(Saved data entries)

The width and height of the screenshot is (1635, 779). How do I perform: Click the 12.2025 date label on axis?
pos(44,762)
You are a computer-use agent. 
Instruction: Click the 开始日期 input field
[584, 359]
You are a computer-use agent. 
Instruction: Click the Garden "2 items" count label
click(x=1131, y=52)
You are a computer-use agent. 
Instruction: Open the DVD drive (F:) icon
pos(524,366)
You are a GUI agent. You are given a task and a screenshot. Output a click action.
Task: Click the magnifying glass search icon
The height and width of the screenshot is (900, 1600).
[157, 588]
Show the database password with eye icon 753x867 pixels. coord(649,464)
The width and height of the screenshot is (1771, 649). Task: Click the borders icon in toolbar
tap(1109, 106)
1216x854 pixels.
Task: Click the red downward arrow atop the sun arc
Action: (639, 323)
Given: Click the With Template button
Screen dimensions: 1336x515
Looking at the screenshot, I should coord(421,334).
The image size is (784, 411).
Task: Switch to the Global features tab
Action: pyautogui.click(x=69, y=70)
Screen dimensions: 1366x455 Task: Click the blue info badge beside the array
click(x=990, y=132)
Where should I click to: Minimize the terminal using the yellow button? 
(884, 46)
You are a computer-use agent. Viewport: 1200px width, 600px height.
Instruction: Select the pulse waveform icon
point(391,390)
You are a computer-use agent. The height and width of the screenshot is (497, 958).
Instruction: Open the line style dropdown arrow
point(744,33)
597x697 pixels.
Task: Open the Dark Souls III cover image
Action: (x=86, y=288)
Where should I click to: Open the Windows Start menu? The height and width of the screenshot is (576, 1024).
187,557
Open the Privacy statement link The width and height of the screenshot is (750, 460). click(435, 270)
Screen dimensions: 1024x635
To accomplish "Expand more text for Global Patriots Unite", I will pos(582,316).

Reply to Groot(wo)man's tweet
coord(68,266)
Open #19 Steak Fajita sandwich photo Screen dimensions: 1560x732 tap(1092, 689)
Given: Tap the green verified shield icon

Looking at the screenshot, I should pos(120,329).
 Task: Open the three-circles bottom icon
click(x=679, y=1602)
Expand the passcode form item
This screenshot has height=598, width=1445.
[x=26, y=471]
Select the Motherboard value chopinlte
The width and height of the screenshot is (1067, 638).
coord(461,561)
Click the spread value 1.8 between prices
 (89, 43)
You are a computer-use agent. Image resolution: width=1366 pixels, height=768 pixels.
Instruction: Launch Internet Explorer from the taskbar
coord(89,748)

**Your instructions**:
Each line above needs to be written out again exactly.

**Output**:
The width and height of the screenshot is (1635, 779). How do I perform: Click the 12.2025 date label on axis?
pos(44,762)
You are a computer-use agent. 
Instruction: Click the 开始日期 input field
[584, 359]
You are a computer-use agent. 
Instruction: Click the Garden "2 items" count label
click(x=1131, y=52)
You are a computer-use agent. 
Instruction: Open the DVD drive (F:) icon
pos(524,366)
You are a GUI agent. You are given a task and a screenshot. Output a click action.
Task: Click the magnifying glass search icon
The height and width of the screenshot is (900, 1600).
[157, 588]
Show the database password with eye icon 753x867 pixels. coord(649,464)
The width and height of the screenshot is (1771, 649). Task: Click the borders icon in toolbar
tap(1109, 106)
1216x854 pixels.
Task: Click the red downward arrow atop the sun arc
Action: (639, 323)
Given: Click the With Template button
Screen dimensions: 1336x515
Looking at the screenshot, I should coord(421,334).
The image size is (784, 411).
Task: Switch to the Global features tab
Action: pyautogui.click(x=69, y=70)
Screen dimensions: 1366x455 Task: Click the blue info badge beside the array
click(x=990, y=132)
Where should I click to: Minimize the terminal using the yellow button? 
(884, 46)
You are a computer-use agent. Viewport: 1200px width, 600px height.
Instruction: Select the pulse waveform icon
point(391,390)
You are a computer-use agent. The height and width of the screenshot is (497, 958).
Instruction: Open the line style dropdown arrow
point(744,33)
597x697 pixels.
Task: Open the Dark Souls III cover image
Action: (x=86, y=288)
Where should I click to: Open the Windows Start menu? The height and width of the screenshot is (576, 1024).
187,557
Open the Privacy statement link The width and height of the screenshot is (750, 460). click(435, 270)
Screen dimensions: 1024x635
To accomplish "Expand more text for Global Patriots Unite", I will pos(582,316).

Reply to Groot(wo)man's tweet
coord(68,266)
Open #19 Steak Fajita sandwich photo Screen dimensions: 1560x732 tap(1092, 689)
Given: Tap the green verified shield icon

Looking at the screenshot, I should pos(120,329).
 Task: Open the three-circles bottom icon
click(x=679, y=1602)
Expand the passcode form item
This screenshot has height=598, width=1445.
[x=26, y=471]
Select the Motherboard value chopinlte
The width and height of the screenshot is (1067, 638).
coord(461,561)
Click the spread value 1.8 between prices
 (89, 43)
You are a computer-use agent. Image resolution: width=1366 pixels, height=768 pixels.
Instruction: Launch Internet Explorer from the taskbar
coord(89,748)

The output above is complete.